In October, immediately after the new regulations went into play, the AUD 4.84 million South Australian Power Networks Flexible Exports for Solar PV Trial – funded in part by the Australian Renewable Energy Agency (ARENA), and involving SA Power Networks – got underway. It involves inverter manufacturers Fronius, SMA and SolarEdge, and Australian energy-management and VPP software developer SwitchDin. It is investigating how SwitchDin’s flexible connection technology could allow rooftop solar inverters to export energy to the grid in direct response to network capacity to host that energy at any given time.

Never too much

Such dynamic solutions could potentially put an end to limits on the size of installed residential rooftop solar systems. Some parts of the Australian grid are already capped at 5 kWp of inverter capacity, to mitigate the rarely occurring, grid-threatening, over-abundance of solar-energy exports. Others have or are considering imposing zero-export rules on new participants. There has even been talk of charging households a fee to export solar, in order to fund grid upgrades.

The dynamic solution proposed by SwitchDin could also ensure that exports of excess energy – which attract various levels of feed-in tariffs, or time-of-export pricing in constrained areas – would be equally apportioned to all participants in a neighbourhood. This would facilitate the more equitable distribution of the benefits of rooftop solar systems – not just favouring early adopters.

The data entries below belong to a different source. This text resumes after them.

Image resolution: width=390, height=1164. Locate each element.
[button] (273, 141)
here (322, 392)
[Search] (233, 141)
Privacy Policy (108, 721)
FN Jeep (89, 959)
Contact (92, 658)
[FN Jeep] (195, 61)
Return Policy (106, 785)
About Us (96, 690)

ARENA estimated that the Flexible Exports for Solar PV Trial could pave the way for a doubling of rooftop solar in South Australia, while maintaining grid stability. Importantly, such dynamic solutions also enable ongoing decarbonisation, making sense of investments in electric vehicles (EVs) that can be recharged at the lowest cost in homes equipped with solar systems of appropriate size. When combined with intelligent energy management devices, EVs can become the solar sponges that also help to balance supply and demand for solar energy.

Solar Analytics’ Morris concludes that getting the new capabilities in before this summer, in case something went wrong, “was a pretty easy political win for the South Australian government.” He added that he gives them credit for their innovative thinking. “The control of potentially millions of distributed small-scale solar generation systems in Australia is really, really cool,” he says. “It means more grid stability and the potential for getting more solar onto the network.”